Although I could have done with a few spells when my big computer, the one I do my writing on, died this week. I've had to get a new - well, re-conditioned - one and a new version of Dragon - the voice recognition software that I use to get the words onto the page. Both Simon the computer guru and the man on the other end of the phone who sold me the new Dragon were somewhere between astonishment and hysteria when they found that I'd had both for ten years. Well, if it's not broken ... So I have lost my dear old XP Professional and my disc based Dragon and now have to train a new one. I have a feeling it is not going to be easy. But I digress - probably because my mind is still very much on the disaster of losing kit that has become an old friend. We knew each others quirks. And I still have to transfer my backed up files to the new machine - shudder. Now that is really something horrible to contemplate.

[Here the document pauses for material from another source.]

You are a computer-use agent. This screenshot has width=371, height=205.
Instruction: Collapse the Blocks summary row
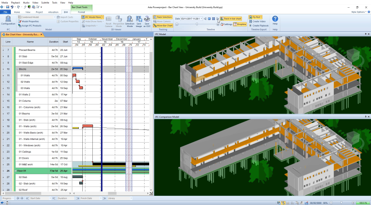tap(17, 69)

But back to the equinox. I've been working on a romantic suspense that has supernatural elements in it - hence the research, although it will be a while before it gets finished as I'm now enmeshed in the day job and sorting out what I hope will be the next Riviera Rouges. Nothing supernatural in that.

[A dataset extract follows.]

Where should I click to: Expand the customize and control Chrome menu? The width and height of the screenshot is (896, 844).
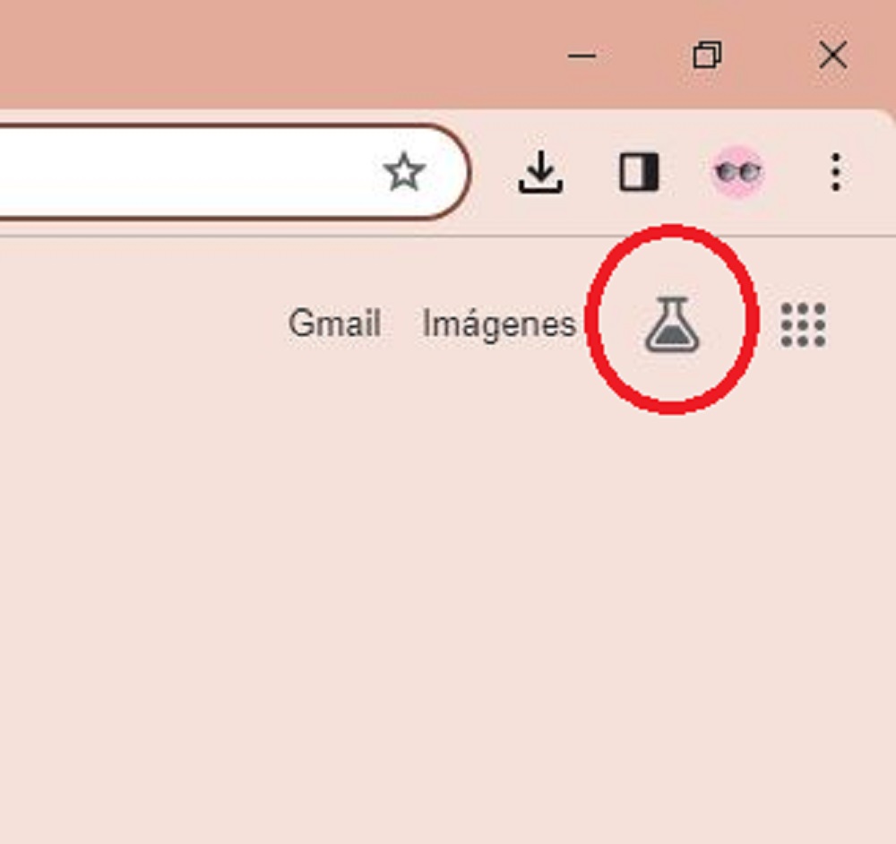point(835,171)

I am wondering why we are drawn to darker things on the page, even if we don't really believe in them in real life. Why do we like being slightly scared? I don't read horror, or watch it, but I still have that fascination with an older system of belief and way of doing things.

Maybe lots of us are looking for a connection to something from the past - and that's why time slip in particular is a popular genre?


Wednesday, 14 March 2018

Adventures in the Archives


We all have quirks. I like archives. A hobby I have taken to ridiculous lengths by embarking on a PhD in History.

Last week I spent a fascinating few days at the UK National Archive, at Kew, in London. Well, I found it fascinating, although I can see that not everyone would find that tattered and dusty files make their heart beat faster. But they do mine. I get a kick out of poring through documents that were typed/written in World War Two, when the world was a very different place. Typewriters and carbon copies for starters.

The index can be a bit of a mystery tour sometimes You order a file and take a gamble on what will be in it and whether it will be useful. I stumbled on something that is going to have a major impact on the thesis quite by accident, in a file I was looking at for a totally different topic. It was about air raid shelters in a file that was entitled Parades, Celebrations and Visits. Of course, it was the last item in the file, with no indication of what happened next. And the next number in the file series was for another part of the country. So - what did happen next? Will I ever find out? The hunt is on. I may need Sherlock, or Poirot.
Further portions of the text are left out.